Overview & Disclaimer

Preface

Driving forces for recent development of data-intensive systems
- Big IT companies handling huge volumes of data
- Spread of agile methodologies
- Free and Open source S/W
- CPU clock speed is barely increasing, so speeding up services depends more on multi-core processing & faster networks.
- IaaS (ex. AWS) based on distributed machines
- High availability of services became the standard.
Application is called data-intensive if data is its primary challenge.
- Quantity, complexity, speed

Chapter 1. Reliable, Scalable, and Maintainable Applications

Data systems are successful abstractions. We never design systems from scratch.
- ex.
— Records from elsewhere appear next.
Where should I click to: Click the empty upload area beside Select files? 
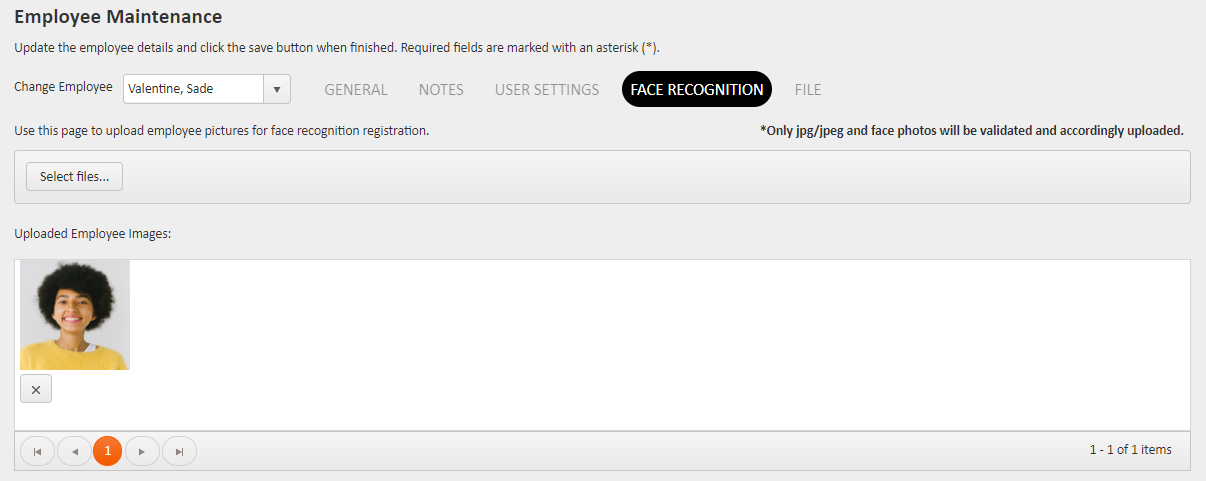pyautogui.click(x=650, y=177)
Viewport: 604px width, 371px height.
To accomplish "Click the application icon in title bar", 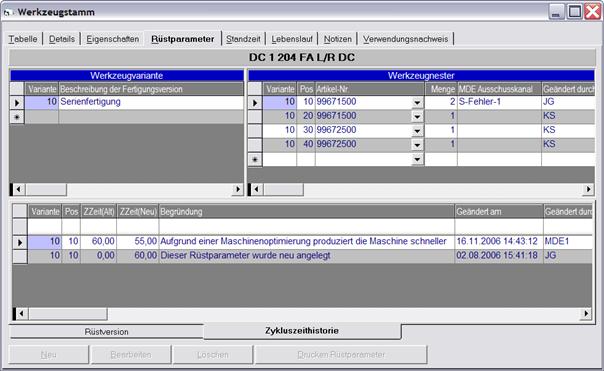I will tap(8, 13).
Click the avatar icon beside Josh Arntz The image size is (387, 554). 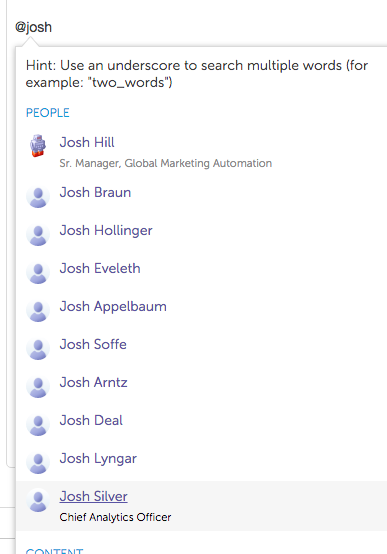(38, 387)
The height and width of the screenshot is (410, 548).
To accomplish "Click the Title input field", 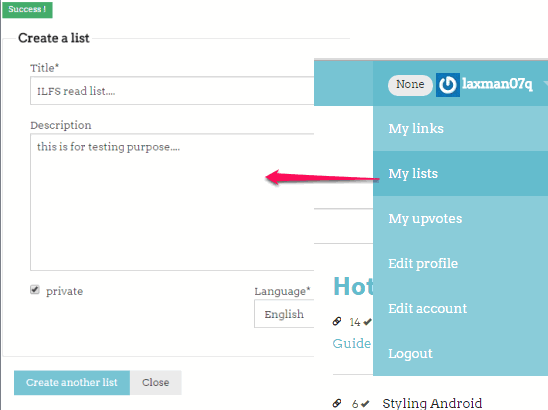I will click(172, 91).
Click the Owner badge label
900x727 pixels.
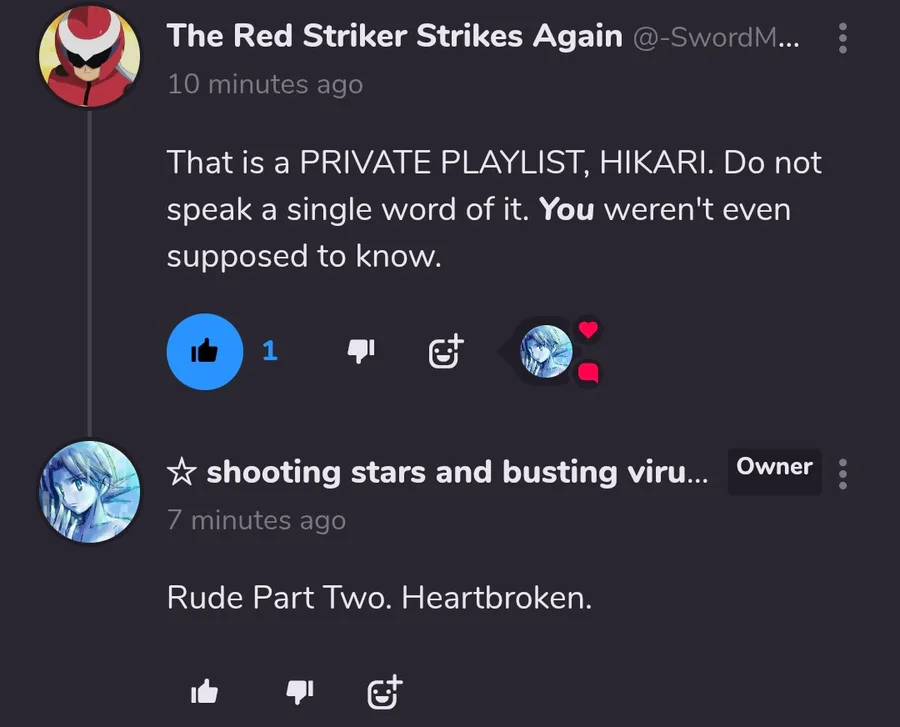tap(774, 466)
Store data to find it again later == Databases
- You can create a new, special-purpose data system from smaller, general-purpose components.
Reliabilty
- The system should continue to work correctly even in the face of faults and errors.
- It only makes sense to tolerate and prevent feasible types of faults to avert failures.
- Hardware Faults
  - More machines used == More hardware faults.
  - Cloud platforms are designed to prioritize flexibility and elasticity (ex. AWS ELB) over single machine reliability.
  - Systems can tolerate loss of entire machines, using software in addition to hardware redundancy.
- Software Errors
  - Bugs that causes systematic error often lie dormant for a long time until they are triggered by uncommon circumstances, which violates various assumptions about the environment when software is made.
  - Hardware faults are usually independent. Software errors aren’t.
- Human Errors
  - Humans are known to be unreliable.
  - System should be designed to minimize opportunities for errors.
  - Errors will eventually arise, so thorough monitoring and quick recovery are important.
- We may choose to sacrifice reliability over others, but nevertheless should be very conscious of it.
Scalability
- As the system grows, there should be reasonable ways of dealing with it.
- Load
  - Load can be described with load parameters.
  - ex. 4.6k req/s on average (Average case), over 12k req/s at peak (Extreme case)
- Performance
  - ${ {Resource} \over {Load}} = Performance$
  - Metrics example: Average, Median (p50), p95, p99, p99.9
  - Response time = Latency + Processing time
  - Reducing response times at high percentiles (Tail latencies) is important, because it directly affects user experience. But it is difficult as percentiles increase, as the metric is easily affected by random events outside of your control.
- Good architectures usually mixes both scale-up and scale-out techniques. There is no such thing as a silver bullet architecture.
- Systems that cover 1 kB/req $\times$ 100,000 req/s $\neq$ Systems that cover 2 GB/req 3 req/min
- Architecture that scales well is built around business-dependent assumptions - which operations will be common or rare - the load parameters.
Maintainability
- People should be able to maintain and adapt the system productively.
- Majority of software development cost comes from ongoing maintenance.
- Good operability means making routine tasks easy, allowing the operations team to focus on important tasks.
- Simplicity: Managing complexity of systems by extracting parts into well-defined, reusable components.
- Evolvability: Agility on a system level. ex. How would you refactor Twitter’s architecture?